Text for analysis →
■ ■ ■ ■ ■
One of the great conveniences of a digital infrastructure is that it makes data management much more efficient and easy. With data stored locally on a computer, rather than a traditional paper file in a cabinet, information is easily duplicated and sent to sources that need it, such as e-mail, or on a local network.

However, if you take that a step further and store data, such as that of an EMR, “in the cloud,” that is to say, on online servers, you get a huge boost in efficiency. Digital remote cloud storage means that crucial medical information can be centrally accessed and added to. It means that no matter where a patient goes, important medical and financial information is always available to the people that may need to treat that patient.

However, with all this convenience comes additional concerns, like securing data. Unfortunately, data breaches can—and do—occur in the medical industry, and here’s what you need to know about them.

Steady Incursions

2016 saw over 27 million patients in America suffer some kind of data breach at various clinics, hospitals and other healthcare facilities around the country. The most popular reason that this occurs is because of identity theft, an activity closely monitored in the USA by the Identity Theft Resource Center. Identity theft occurs when hackers break into restricted data areas and acquire normally confidential information, such as a person’s social security number, or credit card numbers. That information can then be used—or sold to others—so that illegal purchases and other transactions can be made.

Data ransoming or ransomware is another frequent tactic. In this strategy, once access to the information has been acquired, it is then locked out from access to the actual, legitimate users, unless a ransom is paid. Once the money is received, the owners get access to their data returned so their work can resume. Scary stuff!!!
■ ■ ■ ■ ■
Recorded data →
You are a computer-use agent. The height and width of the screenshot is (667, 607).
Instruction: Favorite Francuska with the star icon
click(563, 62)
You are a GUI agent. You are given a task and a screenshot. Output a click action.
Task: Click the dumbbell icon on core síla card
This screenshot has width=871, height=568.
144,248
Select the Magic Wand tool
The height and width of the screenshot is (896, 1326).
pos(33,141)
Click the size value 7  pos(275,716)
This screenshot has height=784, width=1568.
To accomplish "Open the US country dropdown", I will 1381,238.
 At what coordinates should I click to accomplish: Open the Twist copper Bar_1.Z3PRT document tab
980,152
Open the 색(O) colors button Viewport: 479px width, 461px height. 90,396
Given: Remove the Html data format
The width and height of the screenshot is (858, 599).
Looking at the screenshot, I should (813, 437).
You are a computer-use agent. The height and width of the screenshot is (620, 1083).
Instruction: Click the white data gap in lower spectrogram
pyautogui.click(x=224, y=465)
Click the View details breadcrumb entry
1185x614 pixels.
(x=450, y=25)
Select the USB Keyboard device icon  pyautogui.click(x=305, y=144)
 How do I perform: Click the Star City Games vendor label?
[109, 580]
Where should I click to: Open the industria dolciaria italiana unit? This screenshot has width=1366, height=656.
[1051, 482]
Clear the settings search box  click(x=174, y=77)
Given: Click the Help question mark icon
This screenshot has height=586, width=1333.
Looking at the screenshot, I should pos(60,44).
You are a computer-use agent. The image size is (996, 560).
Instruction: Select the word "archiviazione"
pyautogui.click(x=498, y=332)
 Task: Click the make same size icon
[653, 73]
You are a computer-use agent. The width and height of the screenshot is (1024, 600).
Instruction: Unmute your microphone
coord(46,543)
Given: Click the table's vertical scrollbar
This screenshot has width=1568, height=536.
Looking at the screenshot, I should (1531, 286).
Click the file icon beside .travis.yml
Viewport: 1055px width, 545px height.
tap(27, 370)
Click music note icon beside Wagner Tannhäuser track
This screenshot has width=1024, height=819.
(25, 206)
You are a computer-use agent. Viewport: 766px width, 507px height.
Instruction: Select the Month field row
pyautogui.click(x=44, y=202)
■ ■ ■ ■ ■
Work to complete →
- 1) In the article on medical data security, condense the paragraph that begins "Data ransoming or ransomware is another frequent tactic" into a short bulleted list that keeps its main facts.
- 2) Extract the passage of the medical data security article between "2016 saw over" and "can be made.", inclusive.
- 3) According to the medical data security article, how many patients in America suffered some kind of data breach in 2016?

Answers by task →
- 1)
- Data ransoming, or ransomware, is a frequent tactic.
- Once attackers gain access to the information, they lock its legitimate users out of it unless a ransom is paid.
- After the money is received, the owners get their access back and can resume their work.

- 2)
2016 saw over 27 million patients in America suffer some kind of data breach at various clinics, hospitals and other healthcare facilities around the country. The most popular reason that this occurs is because of identity theft, an activity closely monitored in the USA by the Identity Theft Resource Center. Identity theft occurs when hackers break into restricted data areas and acquire normally confidential information, such as a person’s social security number, or credit card numbers. That information can then be used—or sold to others—so that illegal purchases and other transactions can be made.

- 3) Over 27 million patients.